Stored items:
______
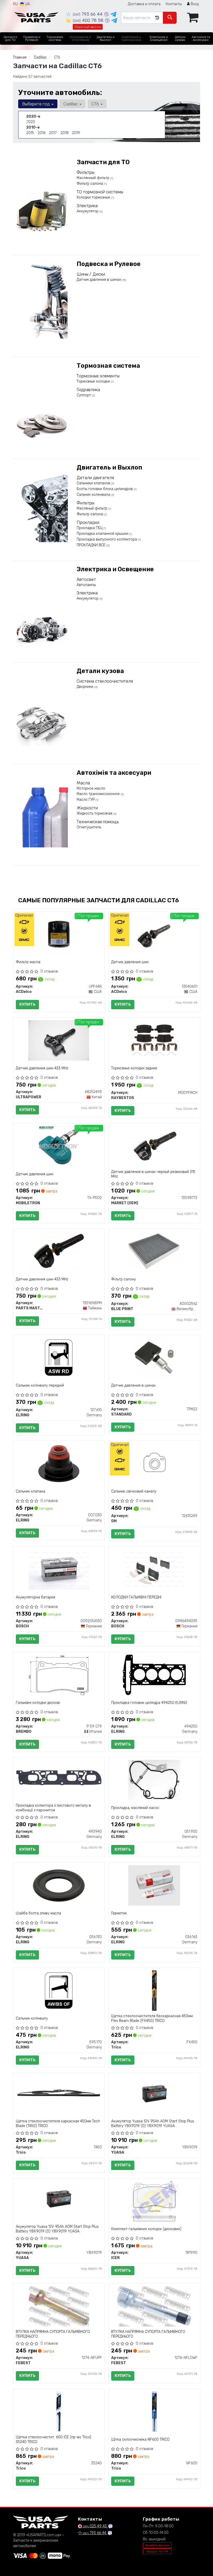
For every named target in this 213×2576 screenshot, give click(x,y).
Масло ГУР (86, 799)
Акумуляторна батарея (35, 1597)
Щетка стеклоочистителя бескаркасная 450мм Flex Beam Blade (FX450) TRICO (152, 2018)
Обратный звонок (87, 27)
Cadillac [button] (71, 103)
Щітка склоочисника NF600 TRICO (140, 2439)
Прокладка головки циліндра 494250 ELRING (149, 1703)
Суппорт (84, 395)
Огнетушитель (89, 827)
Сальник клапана (30, 1491)
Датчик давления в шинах (99, 279)
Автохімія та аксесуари (114, 772)
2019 (76, 133)
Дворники (85, 686)
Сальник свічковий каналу (133, 1491)
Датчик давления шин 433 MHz (42, 1068)
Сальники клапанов (94, 483)
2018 (65, 133)
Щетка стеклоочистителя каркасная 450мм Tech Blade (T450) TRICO (58, 2123)
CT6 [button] (95, 103)
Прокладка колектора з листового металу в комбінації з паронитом (53, 1807)
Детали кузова (100, 671)
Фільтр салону (123, 1279)
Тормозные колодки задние (134, 1068)
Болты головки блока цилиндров (105, 489)
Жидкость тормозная (95, 813)
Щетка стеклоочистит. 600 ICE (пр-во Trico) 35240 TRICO (53, 2439)
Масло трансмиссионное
______
What you have to do
Your answer should consist of copies of the lines above that include the string "Щетка".

Output below
Щетка стеклоочистителя бескаркасная 450мм Flex Beam Blade (FX450) TRICO (152, 2018)
Щетка стеклоочистителя каркасная 450мм Tech Blade (T450) TRICO (58, 2123)
Щетка стеклоочистит. 600 ICE (пр-во Trico) 35240 TRICO (53, 2439)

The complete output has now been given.